Halothane has been reported to possess a catecholamine-sensitizing effect in laboratory animals and in anesthetized patients and to enhance the positive inotropic effect of isoproterenol in human papillary muscle strips. The current study was designed to investigate further the underlying subcellular mechanisms on human myocardium, in particular the mechanism of action of halothane on G-proteins. To investigate the effect of halothane on adenylyl cyclase activity, isoproterenol-, guanylylimidodiphosphate (Gpp(NH)p)-, and forskolin-activated enzyme activities were studied alone and in the presence of halothane in native and manganese-treated membranes. The mechanisms of halothane interaction with inhibitory G-proteins (G1) were studied in adenosine diphosphate-ribosylation studies with pertussis toxin and immunochemical techniques. Halothane (1%) augmented isoproterenol- and Gpp(NH)p-stimulated adenylyl cyclase activity but had no effect on forskolin-stimulated enzyme activity.
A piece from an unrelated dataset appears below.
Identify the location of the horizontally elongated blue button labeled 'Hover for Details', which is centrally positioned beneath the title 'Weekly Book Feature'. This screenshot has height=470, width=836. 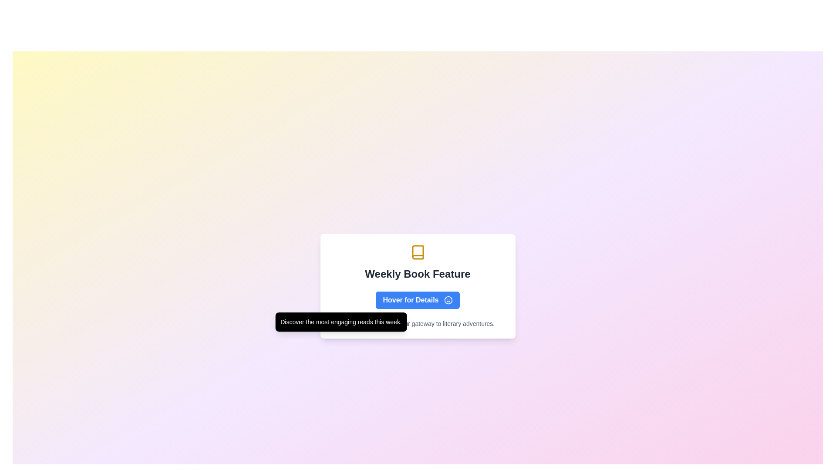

Manganese ions inhibited the stimulating effect of isoproterenol and Gpp(NH)p on adenylyl cyclase activity, but the effect of forskolin remained unchanged in control and halothane-treated membranes. In the presence of pertussis toxin, the effect of isoproterenol and Gpp(NH)p on adenylyl cyclase activity was enhanced, but further stimulation by halothane was abolished. Halothane did not influence the attachment of Gi alpha to the membrane. No effect of halothane on adenosine diphosphate-ribosylation of Gi alpha by pertussis toxin was observed. Halothane stimulates adenylyl cyclase activity by inhibiting the function of the inhibitory G-proteins by interfering with the effects of the alpha subunits or beta gamma subunits with the effector. Decreased membrane attachment of Gi alpha in the presence of halothane does not occur. The interaction of alpha and beta gamma subunits is not affected by halothane. Halothane does not impair the binding of pertussis toxin to the Gi alpha-protein.